The Senate voted 73-24 Wednesday to accept Hatch's compromise, which calls for the courts to determine what is obscene, not the NEA.The Hatch amendment requires artists whose projects are found by courts to be obscene or in violation of child pornography laws give back the tax money they spent. It also bars them from receiving more NEA funds for up to three years.
"Congress has never been successful in setting bright-line standards when the matter at hand is so subjective in nature," Hatch said. He has pointed out that some ultraconservatives would consider works by Michelangelo to be obscene.
Hatch's compromise replaced more restrictive rules adopted last year, even though powerful Senate Appropriations Committee Chairman Robert Byrd, D-W.Va., had proposed extending them. And it overcame proposals for more strict content regulations from conservatives led by Sen. Jesse Helms, R-N.C.
Hatch's compromise - which was blasted by many fellow conservatives - became part of an $11.7 billion funding bill, passed 92-7, for the Department of Interior and related agencies, including the NEA. House-Senate differences will be worked out in conference.
Controversy over NEA grants began last year because of federal funding of erotic homosexual photos by Robert Mapplethorpe, a photo of a crucifix in urine by Andres Serrano and a live sex act show by Annie Sprinkles.
Under pressure from conservatives led by Helms, Congress forbade funding works "that may be considered obscene, including, but not limited to, depictions of sadomasochism, homoeroticism, the sexual exploitation of children or individuals engaged in sex acts and which, when taken as a whole do not have serious literary, artistic, political or scientific value."
Hatch, the ranking member of the Senate Labor and Human Resources Committee, had earlier persuaded that committee to adopt his same compromise as part of a bill to reauthorize the NEA for five years.

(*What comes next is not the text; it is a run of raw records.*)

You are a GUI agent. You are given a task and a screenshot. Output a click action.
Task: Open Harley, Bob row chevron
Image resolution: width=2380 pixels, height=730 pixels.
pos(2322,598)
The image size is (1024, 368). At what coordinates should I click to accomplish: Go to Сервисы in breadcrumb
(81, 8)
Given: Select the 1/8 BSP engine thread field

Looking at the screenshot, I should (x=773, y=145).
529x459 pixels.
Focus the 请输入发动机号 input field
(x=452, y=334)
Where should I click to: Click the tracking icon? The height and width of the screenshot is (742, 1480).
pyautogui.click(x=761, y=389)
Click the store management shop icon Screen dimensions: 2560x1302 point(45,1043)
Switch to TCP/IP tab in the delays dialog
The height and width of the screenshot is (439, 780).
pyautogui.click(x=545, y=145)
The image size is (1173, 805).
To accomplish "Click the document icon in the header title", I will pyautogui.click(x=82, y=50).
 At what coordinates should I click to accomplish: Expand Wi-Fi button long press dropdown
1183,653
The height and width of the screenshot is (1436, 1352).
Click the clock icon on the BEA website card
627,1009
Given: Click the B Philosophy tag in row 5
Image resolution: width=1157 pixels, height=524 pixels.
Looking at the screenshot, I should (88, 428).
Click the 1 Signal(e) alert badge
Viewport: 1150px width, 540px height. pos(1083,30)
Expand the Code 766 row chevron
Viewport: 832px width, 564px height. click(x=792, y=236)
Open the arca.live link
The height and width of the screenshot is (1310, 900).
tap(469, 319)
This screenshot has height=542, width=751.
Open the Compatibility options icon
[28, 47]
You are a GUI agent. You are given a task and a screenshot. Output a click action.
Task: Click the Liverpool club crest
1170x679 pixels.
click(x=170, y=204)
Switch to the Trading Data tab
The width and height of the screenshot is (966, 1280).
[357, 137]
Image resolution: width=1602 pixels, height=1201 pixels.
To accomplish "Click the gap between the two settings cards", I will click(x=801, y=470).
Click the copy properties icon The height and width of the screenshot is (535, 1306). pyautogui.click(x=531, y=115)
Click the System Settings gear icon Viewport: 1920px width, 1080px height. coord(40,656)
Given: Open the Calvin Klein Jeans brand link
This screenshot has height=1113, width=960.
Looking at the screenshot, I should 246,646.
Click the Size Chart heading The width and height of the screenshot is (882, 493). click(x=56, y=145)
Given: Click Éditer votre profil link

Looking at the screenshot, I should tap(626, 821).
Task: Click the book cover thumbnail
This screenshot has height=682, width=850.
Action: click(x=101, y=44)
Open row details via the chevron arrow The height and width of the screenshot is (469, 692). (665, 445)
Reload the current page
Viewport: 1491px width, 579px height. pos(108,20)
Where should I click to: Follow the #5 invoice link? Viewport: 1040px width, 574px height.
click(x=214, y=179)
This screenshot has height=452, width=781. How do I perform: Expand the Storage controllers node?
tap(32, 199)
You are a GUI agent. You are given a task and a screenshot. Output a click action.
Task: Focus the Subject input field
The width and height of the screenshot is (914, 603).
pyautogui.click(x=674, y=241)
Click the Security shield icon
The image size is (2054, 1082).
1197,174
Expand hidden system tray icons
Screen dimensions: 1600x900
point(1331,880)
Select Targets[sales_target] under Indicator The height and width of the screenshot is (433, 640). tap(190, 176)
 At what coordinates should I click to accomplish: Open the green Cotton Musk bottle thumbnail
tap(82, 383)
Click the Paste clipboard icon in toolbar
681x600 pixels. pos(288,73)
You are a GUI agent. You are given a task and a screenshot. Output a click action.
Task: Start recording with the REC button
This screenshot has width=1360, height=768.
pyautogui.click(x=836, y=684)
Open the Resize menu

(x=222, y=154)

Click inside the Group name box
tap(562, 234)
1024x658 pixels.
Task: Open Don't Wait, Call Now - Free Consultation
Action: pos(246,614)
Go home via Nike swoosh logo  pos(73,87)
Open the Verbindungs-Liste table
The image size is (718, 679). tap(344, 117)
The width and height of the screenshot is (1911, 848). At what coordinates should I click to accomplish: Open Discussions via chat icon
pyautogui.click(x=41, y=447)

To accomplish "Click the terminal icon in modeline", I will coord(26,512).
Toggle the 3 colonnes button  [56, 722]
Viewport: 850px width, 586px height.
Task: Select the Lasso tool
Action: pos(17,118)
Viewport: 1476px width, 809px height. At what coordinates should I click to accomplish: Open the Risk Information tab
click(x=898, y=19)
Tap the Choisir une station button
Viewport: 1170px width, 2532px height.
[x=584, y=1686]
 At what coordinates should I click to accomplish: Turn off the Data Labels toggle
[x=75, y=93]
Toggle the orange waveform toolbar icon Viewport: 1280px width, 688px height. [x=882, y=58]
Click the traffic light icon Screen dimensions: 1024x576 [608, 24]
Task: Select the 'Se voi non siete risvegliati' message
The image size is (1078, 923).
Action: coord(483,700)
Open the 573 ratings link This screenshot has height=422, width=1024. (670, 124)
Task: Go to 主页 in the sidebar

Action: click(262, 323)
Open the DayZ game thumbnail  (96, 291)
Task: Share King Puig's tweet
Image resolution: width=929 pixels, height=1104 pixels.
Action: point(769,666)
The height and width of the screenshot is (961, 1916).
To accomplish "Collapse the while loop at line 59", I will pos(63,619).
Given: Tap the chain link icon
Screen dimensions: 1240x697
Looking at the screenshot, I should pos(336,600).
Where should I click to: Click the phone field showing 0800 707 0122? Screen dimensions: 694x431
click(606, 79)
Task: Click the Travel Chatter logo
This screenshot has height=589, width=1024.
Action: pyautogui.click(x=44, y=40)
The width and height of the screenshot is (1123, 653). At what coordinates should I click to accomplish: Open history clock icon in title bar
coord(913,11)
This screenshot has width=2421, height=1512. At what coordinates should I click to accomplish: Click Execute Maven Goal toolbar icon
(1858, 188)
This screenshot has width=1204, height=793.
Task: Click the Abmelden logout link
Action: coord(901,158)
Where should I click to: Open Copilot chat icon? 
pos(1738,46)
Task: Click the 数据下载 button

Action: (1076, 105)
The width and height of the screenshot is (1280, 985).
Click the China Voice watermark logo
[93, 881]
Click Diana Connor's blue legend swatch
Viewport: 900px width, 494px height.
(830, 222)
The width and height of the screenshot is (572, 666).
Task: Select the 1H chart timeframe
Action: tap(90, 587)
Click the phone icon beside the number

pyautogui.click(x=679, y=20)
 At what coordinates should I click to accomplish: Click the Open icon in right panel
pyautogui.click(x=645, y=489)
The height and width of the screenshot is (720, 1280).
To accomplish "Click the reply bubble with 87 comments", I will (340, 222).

But that bill languished, and a temporary one-year reauthorization was added to the funding bill.
Byrd ignored the Hatch compromise and instead continued the previous restrictions on the NEA and also required grant recipients to sign a pledge that they would comply with the rules. Such a pledge is now required by NEA rules - but not by law.
Helms complained the Hatch amendment was "just a cover-up to allow senators to say they did something (to control subsidized pornography), when in fact they have not."
Hatch - along with Sens. Edward Kennedy, D-Mass., and Claiborne Pell, D-R.I. - argued for the Hatch amendment saying earlier content restrictions were unconstitutional. Hatch spoke emotionally about the value of art in his life and about his childhood violin lessons.
Helms attacked, however, saying of Hatch's speech, "If there has ever been more irrelevant oratory than we have just heard . . . I have not heard it."